I started to laugh, hysterical sounds bubbling up from my chest, drowning out Death’s promises to return for me, to finish our battle once and for all. I was still laughing when I collapsed backward, head smacking the ground—
At once, I shot upright in my own bed, covered in perspiration. My eyes darted around my room, flitting over the hand-painted walls. Death was gone, Ogen too.
“J-just a dream?”
Right when I was about to yank off the sheet to examine my legs and feet, I heard footsteps clipping down the hall.
I dropped back, closing my eyes an instant before my mother entered. Without even a courtesy knock. “Evie, are you up?” Light flooded in from the hallway.
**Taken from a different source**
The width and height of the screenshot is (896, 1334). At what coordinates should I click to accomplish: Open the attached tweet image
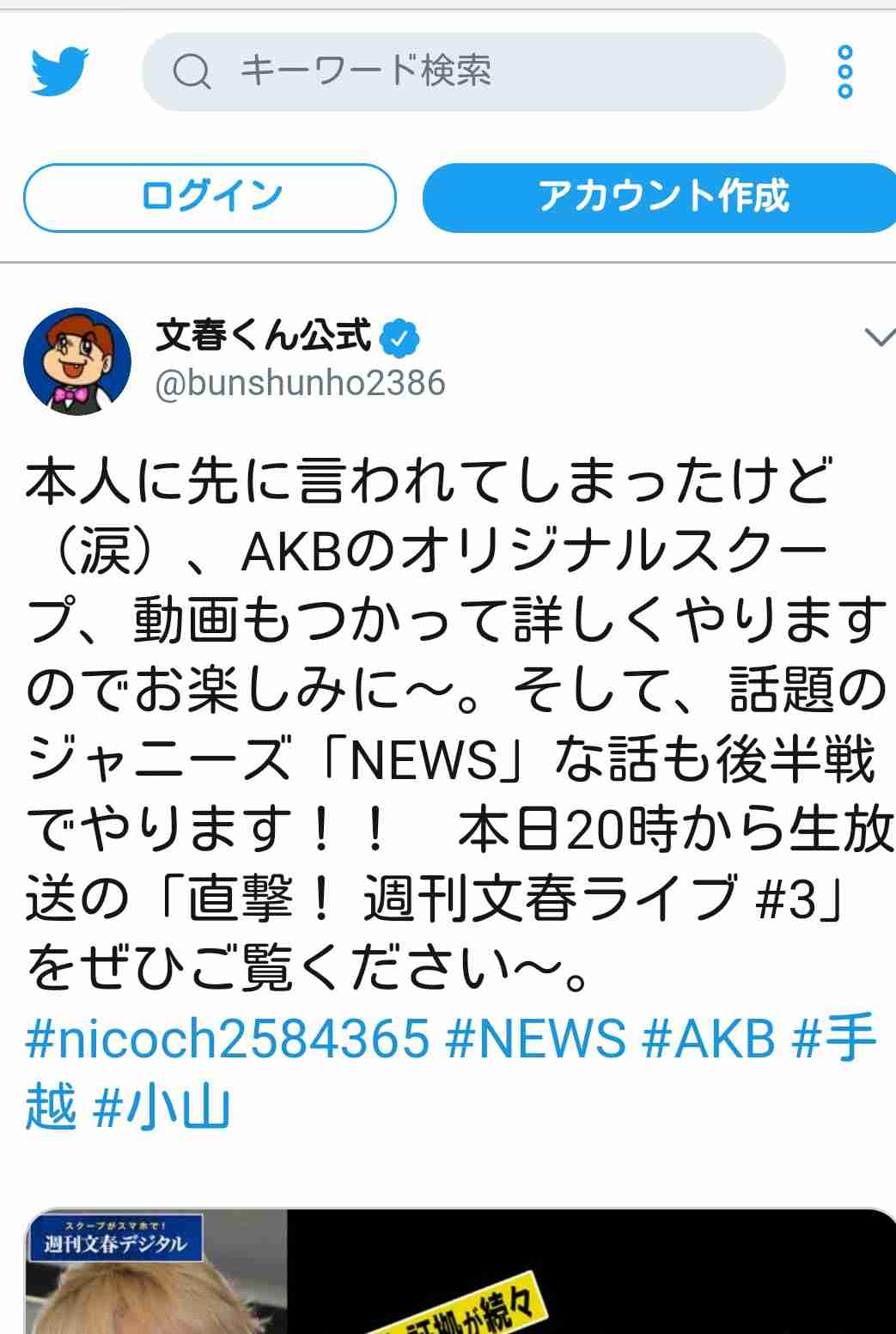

“Mom?” I said, trying to sound sleepy as I took a frantic mental inventory of my body. Were my feet bleeding, my legs? Was I covered in dirt? Had my fingernails returned to normal?
But all I felt was numbness, as if my entire body were immersed in Novocain.
“I thought I heard you cry out.” Her tone had that alarmed edge to it. Sherlock senses crazy. . . .
“Huh? I must have been dreaming.”
Still dressed for the day, she sat at the end of my bed, her diamond studs flashing. “Your face is so pale. Are you coming down with something?”
“Nope. Not me.” Oh, God, if there was blood on my legs, would it soak through my sheet? If my mom saw those parallel slices, she would probably think I was a closet cutter, like my former roommate at the center.
“I’m worried about you.” she said. “We need to talk about how you’re doing now that you’re back at home.”
“Mom, I told you, everything’s fine.” My legs were bleeding.
Another furtive adjustment of the sheet. Three stripes of crimson were soaking through. She’ll see, she’ll see. . . .
Adjust the sheet, overlap it. There. Better.
“You’ve been back for nearly two weeks, but I haven’t heard you laugh a single time. You always used to joke around, just like your dad.” Her brows drew together. “Evie, what’s . . .” She laid the back of her hand against my damp forehead. “Are you trembling?” She wrapped her arms around me, rocking me. “Baby, I’m here. What’s wrong?”
What’s right? I’d doubled up on my meds tonight—and I was now worse off. “I-I think I just had a bad dream.”
She drew back. “A hallucination?”
“No! I was sound asleep.”
“Honey, just tell me, and I will make this better.”
You didn’t last time. The cure didn’t take! Yet I was so freaked out, I was tempted to reveal all once more.
Instead, I dug deep, resolved to make a stand. I met her gaze, steadying my tone. “I will tell you when I need your help.”
She was taken aback by my demeanor. “Oh.” Because, for a brief moment, I’d sounded just as steely as she usually did. “Um, okay.”
“I’ve got a big day tomorrow. And I’ve really got to get some sleep.” I’m already going to be up for hours, convincing myself that I dreamed those claws.
Mom rose, her gaze wary, almost startled. “Of course. Uh, sweet dreams, honey.”
Once the door closed behind her, I yanked the sheet away, grimacing in advance at what I’d see.
The skin on my thighs was crusting with blood, but my feet were clean and free from gashes.
Maybe I’d just cut myself with my fingernails in sleep. I wanted to latch on to this reasoning, to ignore how realistic Death’s visit had been.
When I recalled his armor, my fingers itched to render his likeness. I reached under my mattress, dragging out my drawing journal.
Pencil flying over the paper, I whispered repeatedly, “Two years and out, two years and out.” A tear dropped onto the page, then another and another—three blurred spots over Death’s otherworldly image.
By the time I’d finished the drawing, the storm pressure was ebbing. No rain for our crops tonight.
And because I was insane, I ached with them.
I gazed down at one of my legs, convinced that I’d merely cut myself during my nightmare. With a curse, I flicked the crusted blood away.
The skin beneath it was . . . unmarked.